Formulation and Evaluation of Moringa Seed Oil Nanoemulsion Gel
Author(s) -
Nita Tirmiara,
Julia Reveny,
Jansen Silalahi
Publication year - 1970
Publication title -
asian journal of pharmaceutical research and development
Language(s) - English
Resource type - Journals
ISSN - 2320-4850
DOI - 10.22270/ajprd.v7i6.619
Subject(s) - moringa , chromatography , organoleptic , pulmonary surfactant , particle size , materials science , viscosity , odor , chemistry , food science , organic chemistry , composite material , biochemistry
Objective: The objective of this study was to formulate and evaluate the moringa seed oil (MSO) nanoemulsion gel using high-energy emulsification method.
Methods: Nanoemulsion gel formulated by high-energy emulsification method using the comparison of surfactant (tween 80) and cosurfactant (sorbitol) concentration with the variation of moringa seed oil concentration.
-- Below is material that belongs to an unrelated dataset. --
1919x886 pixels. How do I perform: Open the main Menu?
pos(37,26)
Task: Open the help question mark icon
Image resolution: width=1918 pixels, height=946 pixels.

Evaluation of the stability of the nanoemulsion gel preparation includes centrifugation test, viscosity, pH, organoleptic observation (odor, color, clarity, and phase separation), and particle size measurement during 12 weeks storage at room temperature.
Results: The results showed that all nanoemulsion gel preparations are transparent yellow, characteristic odor, type weights 1.0888–1.1193 g/ml, and stable for 12 weeks storage at room temperature. The smallest particle size produced by the nanoemulsion gel preparation in a formula of the concentration of 5%, which 52.25 nm.
Conclusions: Moringa seed oil can be formulated as a nanoemulsion gel by high energy emulsification method. MSO with a 5% concentration was very stable for 12 weeks storage.